Aber so bin ich halt. Als zwei Tage zuvor ein Schweizer, den ich nur grad so über gemeinsame Freunde kenne, bei uns vorbeischaute, blieb ich gelassen, als der Schweizer an der Schwelle meiner Küche sagte, dieser IKEA-Boden sei wohl schon da gewesen, als wir einzogen. Da war ich, obwohl hinter dem Schweizer in flammenden Lettern die Worte EIN SÜDSEELAVASCHWARZ GEBEIZTER, RITTERSPORNSAMENÖLGEBÜRSTETER KOALAWURZELNUSSBODEN! DAS WÄRE COOL! NICHT SO EIN LÄRCHENBRETTERMASSAKER, DU MUTTER!! an meiner Küchenwand aufleuchteten, ganz tapfer und sagte: Nein, der Boden ist ziemlich neu, ich habs gern einfach, gefällt mir so. Und später faltete sich der Schweizer in unserer engen Stube hinter den IKEA-Tisch, und während die Kinder in Prinzen- und Prinzessinnenkostümchen um ihn tanzten, als wärs ein Familienidyll-Klischee-Slasher von Chabrol, sagte der Schweizer: Gemütlich habt ihrs hier. Also er sagte: Schön spießig habt ihrs hier, aber das sagte er nicht. Ich zeigte ihm mein glücklichstes Grinsen und sagte, danke, weil, um es in den Worten von Binder & Krieglstein zu sagen: Alles verloren.
Genau das sprach auch aus den Horwath-Augen, als er der Ribisel in seiner Küche ansichtig wurde. Weil die hätten noch gut zwei Wochen am Strauch vertragen.
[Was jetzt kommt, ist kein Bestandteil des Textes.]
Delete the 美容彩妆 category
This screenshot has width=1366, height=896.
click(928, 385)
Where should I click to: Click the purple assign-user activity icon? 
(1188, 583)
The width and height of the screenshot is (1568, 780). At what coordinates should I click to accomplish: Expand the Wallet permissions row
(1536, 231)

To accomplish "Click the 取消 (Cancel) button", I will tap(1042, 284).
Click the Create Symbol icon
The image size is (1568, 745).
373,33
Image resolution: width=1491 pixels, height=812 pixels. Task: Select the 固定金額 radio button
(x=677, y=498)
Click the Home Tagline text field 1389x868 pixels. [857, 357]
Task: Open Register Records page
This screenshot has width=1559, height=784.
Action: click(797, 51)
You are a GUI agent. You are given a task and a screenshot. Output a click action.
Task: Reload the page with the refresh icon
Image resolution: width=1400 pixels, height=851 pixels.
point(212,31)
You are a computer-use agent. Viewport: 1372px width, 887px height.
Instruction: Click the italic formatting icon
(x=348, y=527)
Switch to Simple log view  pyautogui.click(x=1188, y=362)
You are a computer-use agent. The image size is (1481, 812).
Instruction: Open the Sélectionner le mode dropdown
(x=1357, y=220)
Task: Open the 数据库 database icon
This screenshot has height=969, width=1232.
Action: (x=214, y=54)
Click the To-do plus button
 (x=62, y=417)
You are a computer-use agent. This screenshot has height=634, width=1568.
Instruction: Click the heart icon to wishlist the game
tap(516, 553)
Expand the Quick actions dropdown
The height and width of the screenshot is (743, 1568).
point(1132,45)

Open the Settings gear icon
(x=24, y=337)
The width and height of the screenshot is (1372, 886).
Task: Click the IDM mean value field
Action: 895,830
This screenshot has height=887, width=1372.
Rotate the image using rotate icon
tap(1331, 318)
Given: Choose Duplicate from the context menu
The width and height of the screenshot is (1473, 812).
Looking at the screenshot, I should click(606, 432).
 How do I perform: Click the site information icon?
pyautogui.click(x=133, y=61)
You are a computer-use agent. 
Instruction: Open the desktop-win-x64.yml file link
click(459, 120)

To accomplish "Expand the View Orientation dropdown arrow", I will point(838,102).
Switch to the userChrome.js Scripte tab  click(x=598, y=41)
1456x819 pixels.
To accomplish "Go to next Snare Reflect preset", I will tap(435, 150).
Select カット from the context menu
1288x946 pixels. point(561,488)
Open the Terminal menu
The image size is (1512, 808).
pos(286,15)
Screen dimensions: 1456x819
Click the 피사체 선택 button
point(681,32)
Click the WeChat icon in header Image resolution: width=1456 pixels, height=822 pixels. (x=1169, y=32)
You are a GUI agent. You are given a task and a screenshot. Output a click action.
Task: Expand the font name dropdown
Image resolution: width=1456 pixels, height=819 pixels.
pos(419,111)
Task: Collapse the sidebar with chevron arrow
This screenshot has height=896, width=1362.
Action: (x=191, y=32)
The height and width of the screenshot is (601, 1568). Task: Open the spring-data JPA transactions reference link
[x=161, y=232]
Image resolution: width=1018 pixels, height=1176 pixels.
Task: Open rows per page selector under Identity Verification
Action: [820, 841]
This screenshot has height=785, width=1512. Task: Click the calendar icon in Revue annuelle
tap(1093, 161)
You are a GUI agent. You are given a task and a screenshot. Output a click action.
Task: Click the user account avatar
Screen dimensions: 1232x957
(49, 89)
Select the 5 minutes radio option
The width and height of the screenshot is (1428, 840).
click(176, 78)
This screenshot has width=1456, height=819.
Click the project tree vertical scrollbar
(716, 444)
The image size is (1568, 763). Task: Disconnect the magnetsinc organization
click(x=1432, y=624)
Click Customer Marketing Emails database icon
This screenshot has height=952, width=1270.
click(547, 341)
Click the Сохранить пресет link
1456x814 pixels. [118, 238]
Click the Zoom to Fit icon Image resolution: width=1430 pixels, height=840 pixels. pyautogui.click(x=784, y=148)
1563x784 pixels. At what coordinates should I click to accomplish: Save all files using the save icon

Und er, Horwath, hänge ja mehr dem Prinzip des Naschgartens an; er sei eigentlich nicht so turbokapitalistisch ernte-verarbeitungsfixiert. Den ganzen Sonntag schämte ich mich und schwor mir, dass ich fortan nicht mehr so eine Streberin sein werde, nein; vorbei.
Zum Glück gibt es Menschen, die die Ribiseln hören, wie sie flüstern „zupf mich ab ... zupf mich ab“, wie Goldmarie, das Brot hörte, wie es rief „hol mich raus“. Natürlich kann das Goldmarie-Syndrom auch zur Belastung werden ... mit Strebertum hat es gewiss nichts zu tun.